Auto financing is a big business, generating $500 billion a year in loans. Many players are competing for a share of that business. Before you buy, find out about your financing options and ensure that you’re the one who comes out ahead.
The dealership is usually the most convenient source of financing.
But convenience comes at a high cost. The interest rate on dealer-financed loans is usually higher than on bank or credit union loans -- sometimes substantially so. Dealers set purchasers’ interest rates based on their credit rating and then tack on fees and extra percentage points. This costs car buyers up to $1 billion a year.
That’s how dealers generate revenue. Dealers also make money by selling your loan to other lenders, which pay them part or all of the markup as a commission -- creating an incentive for dealers to pile on as much interest as possible.

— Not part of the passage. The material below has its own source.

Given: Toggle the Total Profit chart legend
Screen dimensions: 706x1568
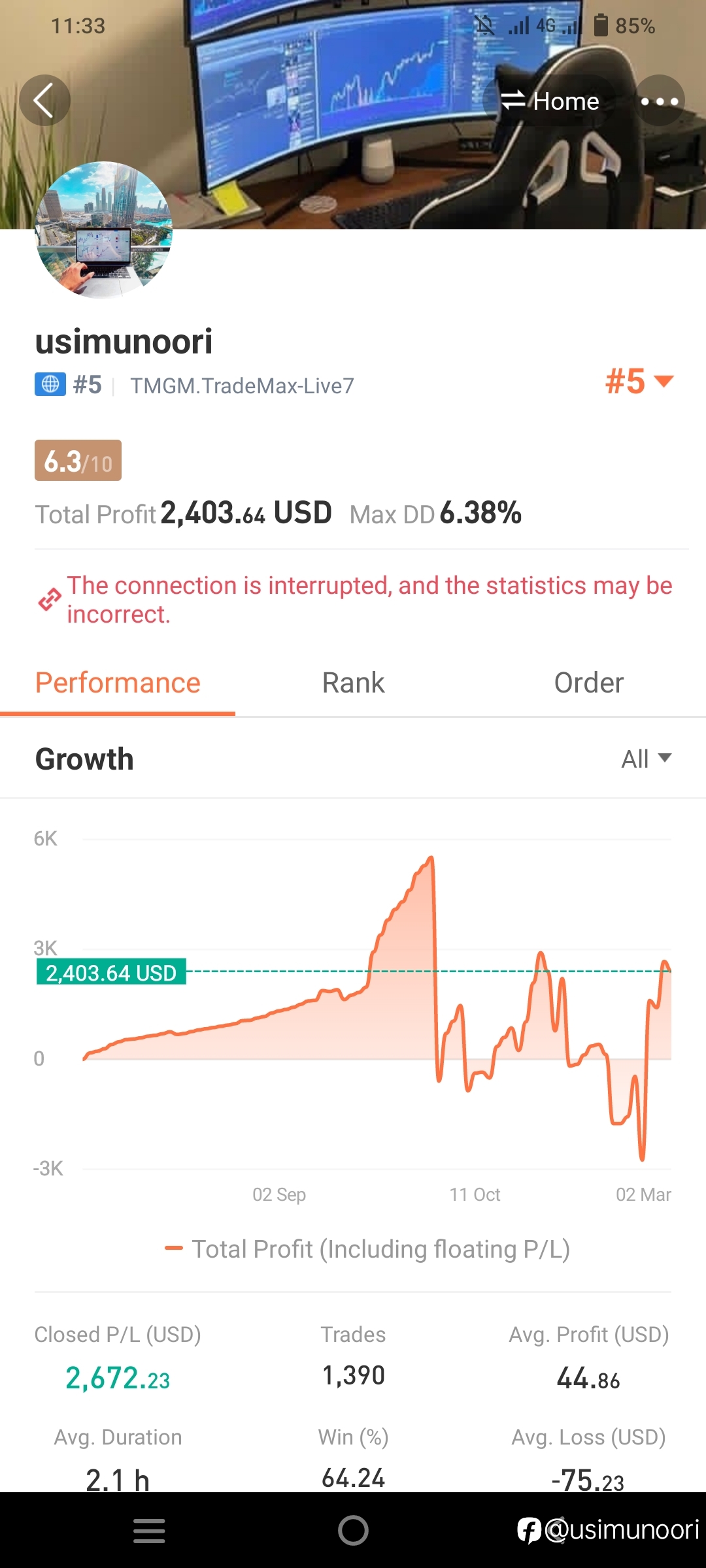Looking at the screenshot, I should point(367,1249).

Studies have shown that interest rate markups can be even higher for members of visible minorities. As a result, class-action suits have been filed across the country and caps are slowly being introduced. Some states have laws that prevent interest charges over 20 percent.
Get pre-approved for a loan.
It's a good idea to get pre-approved for a car loan by a lender or lenders before going to the dealership. You can use these offers as leverage to try to reduce the dealer’s interest rate. Take the best deal you are offered.
The dealership may offer you a choice between a cash-back rebate from the manufacturer and low-rate financing -- typically a loan with zero-percent APR. Statistics from the National Automobile Dealers Association show that of the people who apply for zero-percent financing, only about one-third are approved and a mere 10 percent ink the deal. Even if you can afford the higher monthly payments that usually come with zero-percent dealer financing, it may be a better deal to take the rebate and take out a low-interest loan from the bank, if the rebate is over $1,000.
Suppose, for example, you are buying an $18,000 car and you’ve put down a 10 percent deposit. The dealer offers you zero-percent financing or a $3,000 rebate. If you take out a loan with six percent interest and apply the rebate to your down payment, you will be $1,255 better off over four years than if you had accepted the dealer’s zero-percent APR loan.
If you own a home and qualify, you can often get a lower rate by taking out a home equity loan.
With this type of loan, you borrow against the paid-up equity in your home. The interest rate is almost always lower than for other types of consumer loans because your house acts as security. You also may be able to deduct the interest from your income-tax bill. Remember to compare the home equity loan and your other options on an APR basis.